I found that Lone Star Mineral Development LLC has 1 principal on the record, he is Bret Johnsen (source: https://t.co/5ypQoenvdb)— Khaled Zoubi (@KhaledZoubi) January 19, 2021
Apparently Bret is CFO & President of Strategic Acquisitions Group at SpaceX according to his LinkedIn page (https://t.co/obc5A6g2vr)
While neither SpaceX nor Musk has offered public comment on the potential purchase of two oil rigs, it's not an unlikely move for the billionaire, or his company. Knowing Musk's tendency to give SpaceX property unconventional names makes this fit the profile even more.

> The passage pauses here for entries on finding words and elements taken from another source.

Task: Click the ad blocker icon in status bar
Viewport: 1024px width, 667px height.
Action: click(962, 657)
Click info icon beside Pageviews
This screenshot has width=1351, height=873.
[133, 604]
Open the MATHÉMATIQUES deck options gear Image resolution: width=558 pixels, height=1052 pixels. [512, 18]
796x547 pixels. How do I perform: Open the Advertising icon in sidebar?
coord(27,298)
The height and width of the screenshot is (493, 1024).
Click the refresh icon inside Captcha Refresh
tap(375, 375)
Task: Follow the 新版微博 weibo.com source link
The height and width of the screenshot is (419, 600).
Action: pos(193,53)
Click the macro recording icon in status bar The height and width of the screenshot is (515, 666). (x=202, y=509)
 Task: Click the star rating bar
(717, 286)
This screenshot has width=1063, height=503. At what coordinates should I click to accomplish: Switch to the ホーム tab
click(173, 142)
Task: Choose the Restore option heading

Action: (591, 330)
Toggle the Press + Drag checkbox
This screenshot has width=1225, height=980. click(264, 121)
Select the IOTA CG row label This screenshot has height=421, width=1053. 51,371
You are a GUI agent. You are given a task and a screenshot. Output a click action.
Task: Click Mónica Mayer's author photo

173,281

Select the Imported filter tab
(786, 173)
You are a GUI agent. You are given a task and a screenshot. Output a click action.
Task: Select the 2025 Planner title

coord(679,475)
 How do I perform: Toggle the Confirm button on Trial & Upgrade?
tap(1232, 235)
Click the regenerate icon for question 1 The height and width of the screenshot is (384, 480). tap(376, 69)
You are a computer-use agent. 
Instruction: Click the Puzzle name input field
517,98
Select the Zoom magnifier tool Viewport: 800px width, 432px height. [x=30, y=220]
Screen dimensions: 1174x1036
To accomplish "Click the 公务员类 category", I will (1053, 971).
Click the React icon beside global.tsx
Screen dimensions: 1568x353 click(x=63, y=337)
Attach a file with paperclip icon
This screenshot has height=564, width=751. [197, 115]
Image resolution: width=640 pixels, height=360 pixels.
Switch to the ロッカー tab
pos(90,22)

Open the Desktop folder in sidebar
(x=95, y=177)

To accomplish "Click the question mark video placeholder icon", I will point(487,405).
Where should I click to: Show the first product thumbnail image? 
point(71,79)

UPDATE Jan. 19, 2:00 PM EST: Musk's strange naming habits, refurbishing oil rigs for Starship launches
SpaceX's floating barges — on which Falcon 9 rockets make ocean landings — are called Of Course I Still Love You and Just Read The Instructions, named with reference to starships in books authored by the sci-fi writer Iain M. Banks.
If the oil rigs are really the property of SpaceX, we shouldn't be surprised to hear of their imminent refurbishing for forthcoming Starship missions. Naturally, countless eyes will be on the former oil rigs — to witness the first Starship launch.